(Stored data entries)
------------------------------------
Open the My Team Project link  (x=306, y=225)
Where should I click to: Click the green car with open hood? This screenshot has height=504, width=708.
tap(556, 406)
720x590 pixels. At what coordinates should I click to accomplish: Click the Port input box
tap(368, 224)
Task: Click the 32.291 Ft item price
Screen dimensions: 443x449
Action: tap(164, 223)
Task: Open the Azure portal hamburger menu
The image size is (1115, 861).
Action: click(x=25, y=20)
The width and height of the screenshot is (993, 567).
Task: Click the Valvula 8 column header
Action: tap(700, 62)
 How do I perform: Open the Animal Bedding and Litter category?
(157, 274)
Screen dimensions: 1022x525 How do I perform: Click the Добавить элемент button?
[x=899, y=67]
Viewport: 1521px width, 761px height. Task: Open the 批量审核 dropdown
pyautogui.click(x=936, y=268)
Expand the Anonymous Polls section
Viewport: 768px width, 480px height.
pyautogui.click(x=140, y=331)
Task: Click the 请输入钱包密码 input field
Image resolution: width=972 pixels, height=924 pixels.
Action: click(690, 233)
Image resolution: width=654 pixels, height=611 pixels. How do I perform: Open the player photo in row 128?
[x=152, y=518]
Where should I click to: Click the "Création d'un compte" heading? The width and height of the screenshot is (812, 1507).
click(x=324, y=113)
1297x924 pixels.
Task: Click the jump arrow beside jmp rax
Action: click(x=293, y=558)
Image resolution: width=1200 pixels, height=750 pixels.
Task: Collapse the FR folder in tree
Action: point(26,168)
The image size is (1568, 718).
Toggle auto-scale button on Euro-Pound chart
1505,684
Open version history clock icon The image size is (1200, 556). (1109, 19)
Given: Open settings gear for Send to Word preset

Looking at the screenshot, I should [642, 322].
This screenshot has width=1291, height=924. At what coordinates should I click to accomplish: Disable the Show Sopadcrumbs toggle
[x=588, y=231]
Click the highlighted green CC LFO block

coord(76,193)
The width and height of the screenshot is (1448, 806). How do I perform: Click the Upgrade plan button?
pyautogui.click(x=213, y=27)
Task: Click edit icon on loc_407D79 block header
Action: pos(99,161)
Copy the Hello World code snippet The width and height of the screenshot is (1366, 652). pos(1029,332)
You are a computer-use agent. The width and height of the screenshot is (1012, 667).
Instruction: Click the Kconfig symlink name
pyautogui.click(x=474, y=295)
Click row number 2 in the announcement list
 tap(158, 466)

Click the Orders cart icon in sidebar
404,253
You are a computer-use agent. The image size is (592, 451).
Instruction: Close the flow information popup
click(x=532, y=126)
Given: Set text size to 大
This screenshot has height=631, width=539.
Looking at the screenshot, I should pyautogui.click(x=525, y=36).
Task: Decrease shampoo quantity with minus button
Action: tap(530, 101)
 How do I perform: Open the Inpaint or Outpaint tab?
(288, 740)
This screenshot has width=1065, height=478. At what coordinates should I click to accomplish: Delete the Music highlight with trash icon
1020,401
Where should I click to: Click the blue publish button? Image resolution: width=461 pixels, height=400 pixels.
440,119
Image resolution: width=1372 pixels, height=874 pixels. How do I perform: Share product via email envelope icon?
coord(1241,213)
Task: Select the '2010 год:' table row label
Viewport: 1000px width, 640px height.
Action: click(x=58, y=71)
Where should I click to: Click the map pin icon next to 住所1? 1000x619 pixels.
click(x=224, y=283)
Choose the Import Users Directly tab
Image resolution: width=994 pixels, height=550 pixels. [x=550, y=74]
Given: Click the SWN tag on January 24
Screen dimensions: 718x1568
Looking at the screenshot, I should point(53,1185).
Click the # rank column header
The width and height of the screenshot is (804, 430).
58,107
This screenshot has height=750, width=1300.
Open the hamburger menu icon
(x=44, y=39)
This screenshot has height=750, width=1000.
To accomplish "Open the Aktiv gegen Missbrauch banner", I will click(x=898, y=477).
------------------------------------
Assignment:
Before answering, count every line of the data that holds the word "agent"; the reply is that number only.

Answer:
2